神秘思想家ルドルフ・シュタイナーは、「ルツィフェルの影響は最初の夫婦、アダムとエヴァが地上に生活してゐた時に入り込みました。(中略)ルツィフェルの影響はアダムとエヴァのアストラル体にまで及び、その影響はアダムとエヴァの子孫たちに血を通して遺伝してゆきました」(「仏陀からキリストへ」西川隆範編訳、37頁)と述べ、かなり人類堕落の真相に迫っているように思える。
統一原理(「堕落論」)では、人類歴史の始めに生じた人間始祖の「堕落」(=血統を通して子孫に遺伝する「原罪」の発生)というアクシデントがいかなる原因で起きたかという事情が解明されている。聖書は人類歴史の始めにおいて「狡猾な蛇がエバを誘惑し、エバが木の実を食べ、アダムにも与えて食べた」という出来事があったことを記述しているが(創世記3:1-7)、これは天使の邪悪な性的誘惑があり、エバと天使の性的関係(霊的堕落)があり、未成熟な状態におけるエバとアダムの性的関係(肉的堕落)があったという事実を訴える聖書特有の比喩的なメッセージである。エバを誘惑して堕落させた天使がルシファー(統一原理では「ルーシェル天使長」)であり、のちに「サタン」と呼ばれるようになった霊的存在の正体である。その結果生じた原罪を消滅させる方法としては、サタンに打ち勝ってアダムとエバの本来の使命を全うした立場にある「真の父母」によって清算する以外にない。しかも、原罪がサタンを中心として結ばれたアダムとエバの性的関係(=結婚)を通して生じたものである以上、その清算は神を中心とした聖なる結婚によって始めて成就するのである。統一原理はその原罪清算のメカニズムを解明しており、その具体的な方法が統一教会の国際合同祝福結婚式における一連の宗教儀式であるといえる。
■合同結婚式の様式
合同結婚式に参加する資格としては、原罪を清算する神と「真の父母」(メシヤ)を信じることの他、結婚後の不倫や離婚等をなさないことを誓うことが要求されるが、結婚の目的が原罪清算を通して神の理想世界を実現することである以上、性に関して厳格であることは当然である。合同結婚式の前に約婚式と聖酒式が行なわれるのが通例であるが結婚式の形式は、祈祷、主礼による聖水式、成婚問答、祝祷、成婚宣布等によって構成され、その後「蕩減棒(とうげんぼう)」(夫婦となるに当たって過去の罪を清算し、罪を犯さない誓約の意義がある)、「聖別期間」(通常は40日間であり、アダムとエバが神の戒めを守るべきであった期間を復帰する意義がある)、「家庭修練会」、「三日行事」(アダムとエバが堕落したプロセスを清算する意義がある)等を経て家庭生活を出発するのが通例である。
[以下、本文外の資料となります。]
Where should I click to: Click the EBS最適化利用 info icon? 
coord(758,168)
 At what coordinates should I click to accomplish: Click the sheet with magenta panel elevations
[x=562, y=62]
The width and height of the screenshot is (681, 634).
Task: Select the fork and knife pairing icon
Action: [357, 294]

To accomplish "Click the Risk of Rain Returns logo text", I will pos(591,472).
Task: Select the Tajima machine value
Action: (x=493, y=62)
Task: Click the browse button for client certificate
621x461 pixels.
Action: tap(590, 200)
合同結婚式には未婚の男女が文鮮明師夫妻を仲介として結ばれるものと、既婚の家庭が所定の条件を満たして参加するものがあり、後者は「既成祝福」「既成家庭」等と呼ばれることがある。いずれも神のもとで再臨主が仲介した原罪清算の儀式として同じものである。また、他界した者(霊人)との間で結ばれる「霊界祝福」も行なわれている。
■合同結婚式の拡大・諸宗教宗派からの参加
統一教会の合同結婚式は、3組(60年)、36組(61年)、72組(62年)、124組(63年)、430組(68年)、777組(70年)、1800組(75年)、2075組(82年)、6000組(82年)、6500組(88年)、3万組(92年)、36万組(95年)等と拡大していき、理念や趣旨が浸透するにしたがって世界の宗教宗派を超えて聖職者・学者・有識者・政治家らも積極的に参加するようになった。日本では芸能人らの参加が目立った92年の祝福が有名。宗教的には統一原理による原罪清算の経路を通過するものであり、外的効果としては人種・民族・国家の融合と和解、文化交流などに顕著な成果をもたらしている。
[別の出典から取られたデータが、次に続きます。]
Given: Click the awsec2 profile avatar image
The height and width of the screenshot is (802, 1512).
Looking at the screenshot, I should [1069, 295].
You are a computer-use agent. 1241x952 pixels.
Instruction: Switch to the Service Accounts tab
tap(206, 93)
1997年にはオアシス「スタンド・バイ・ミー」CDジャケットにも合同結婚式の写真が使用されるなど一般の関心も高まった。更に、同年11月29日に米ワシントン市で挙行された4000万組合同結婚式からは、他界した人々に対しても祝福の恩恵をもたらす「霊人祝福式」も開始した。また、キリスト教・イスラム教・ヒンズー教・仏教等からの参加者が急激に増えた。1998年6月にニューヨーク(マジソン・スクウェア・ガーデン)で行なわれた第1次3億6000万組祝福式には世界150か国から7000名以上が参加。式典はキリスト教3宗派とヒンズー教、ユダヤ教、仏教、シーク教、イスラム教の各代表が祝祷を捧げ、米国ユダヤ人総会のヘルツェル・クランツ議長も祝賀メッセージを寄せた。また、参加者の一人であるエジプトのアジス・シドキ元首相は「人種の違いを乗り越えて神の前に家族であることを押し進める祝福を通じ、文師は正しい方向を示している」と祝辞を述べた。
2000年10月16日には文師に共鳴する米国最大のイスラム組織「ネイション・オブ・イスラム」の最高指導者ファラカン師が100万人行進を実施して統一教会の祝福式をサポートし、2001年1月27日には国連本部において合同結婚式が挙行されるなど、祝福が宗教・宗派を超えたものであることが示された。2002年4月27日にワシントン郊外で行なわれた世界同時中継の14万4000組超宗派国際聖職者祝福結婚式はウィリー・ウィルソン牧師等10名の宗教代表が祈祷した後、世界各国の聖職者らが文師の主礼による祝福を受けたが、マルコムXの元補佐・ケニヤッタ牧師(マルコムX暗殺の際に共に銃弾を受けた)、テレビ伝道師として著名なヒル牧師(ニクソン元大統領のカウンセラーで、米タイム誌が米国で最も尊敬される7人の牧師にあげた一人)らも祝福に参加して話題となった。
その後、プロテスタント牧師、カトリック司祭、イスラム教指導者をはじめ、宗教の相違を超えて聖職者らが多数参加するようになり、2006年7月12日にはローマ教皇庁で24年間奉職したエマニエル・ミリンゴ大司教(2001年に合同結婚式で韓国女性と結婚)が、カトリック司祭の結婚について積極的に認めるべきだとの見解を示した。